START
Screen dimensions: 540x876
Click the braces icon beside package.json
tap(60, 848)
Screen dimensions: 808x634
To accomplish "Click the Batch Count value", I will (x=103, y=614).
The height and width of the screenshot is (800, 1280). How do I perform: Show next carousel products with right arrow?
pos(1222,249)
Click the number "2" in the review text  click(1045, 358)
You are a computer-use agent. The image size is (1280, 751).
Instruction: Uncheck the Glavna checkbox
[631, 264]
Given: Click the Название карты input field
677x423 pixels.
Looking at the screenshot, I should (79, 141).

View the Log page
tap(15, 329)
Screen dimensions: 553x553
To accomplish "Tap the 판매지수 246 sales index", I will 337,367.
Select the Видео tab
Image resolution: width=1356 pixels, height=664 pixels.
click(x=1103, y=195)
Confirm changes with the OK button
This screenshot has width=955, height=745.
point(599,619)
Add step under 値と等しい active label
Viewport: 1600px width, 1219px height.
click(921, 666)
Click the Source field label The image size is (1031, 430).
END
# What is being asked
Can you arrange the entries as a JSON list of strings, one per line with blank lines omitted, starting at the line containing "You are a computer-use" and ending at the last line of the entries?

# Result
[
  "You are a computer-use agent. The image size is (1280, 751).",
  "Instruction: Uncheck the Glavna checkbox",
  "[631, 264]",
  "Given: Click the Название карты input field",
  "677x423 pixels.",
  "Looking at the screenshot, I should (79, 141).",
  "View the Log page",
  "tap(15, 329)",
  "Screen dimensions: 553x553",
  "To accomplish \"Tap the 판매지수 246 sales index\", I will 337,367.",
  "Select the Видео tab",
  "Image resolution: width=1356 pixels, height=664 pixels.",
  "click(x=1103, y=195)",
  "Confirm changes with the OK button",
  "This screenshot has width=955, height=745.",
  "point(599,619)",
  "Add step under 値と等しい active label",
  "Viewport: 1600px width, 1219px height.",
  "click(921, 666)",
  "Click the Source field label The image size is (1031, 430)."
]